## Listed records
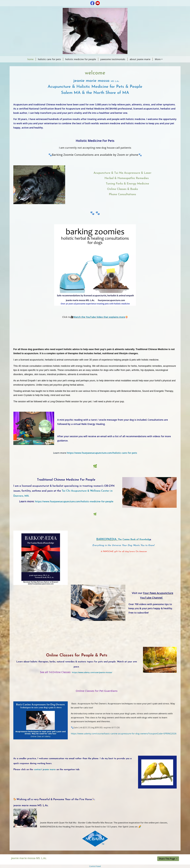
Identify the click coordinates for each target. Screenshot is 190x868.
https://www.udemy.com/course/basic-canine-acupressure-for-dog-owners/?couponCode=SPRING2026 (124, 733)
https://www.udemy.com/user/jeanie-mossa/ (92, 672)
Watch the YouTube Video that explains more (99, 317)
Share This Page (167, 859)
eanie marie (49, 770)
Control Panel (95, 866)
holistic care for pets (50, 59)
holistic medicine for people (82, 59)
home (31, 59)
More (158, 59)
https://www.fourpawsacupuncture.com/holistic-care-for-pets (95, 453)
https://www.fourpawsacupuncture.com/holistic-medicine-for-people (74, 501)
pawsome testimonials (114, 59)
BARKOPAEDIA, (107, 539)
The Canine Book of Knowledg (134, 539)
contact (38, 770)
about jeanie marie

## Exercise requirements
Find each line above that contains the string "https", and copy every one of those lines.

## Solution for this task
https://www.udemy.com/course/basic-canine-acupressure-for-dog-owners/?couponCode=SPRING2026 (124, 733)
https://www.udemy.com/user/jeanie-mossa/ (92, 672)
https://www.fourpawsacupuncture.com/holistic-care-for-pets (95, 453)
https://www.fourpawsacupuncture.com/holistic-medicine-for-people (74, 501)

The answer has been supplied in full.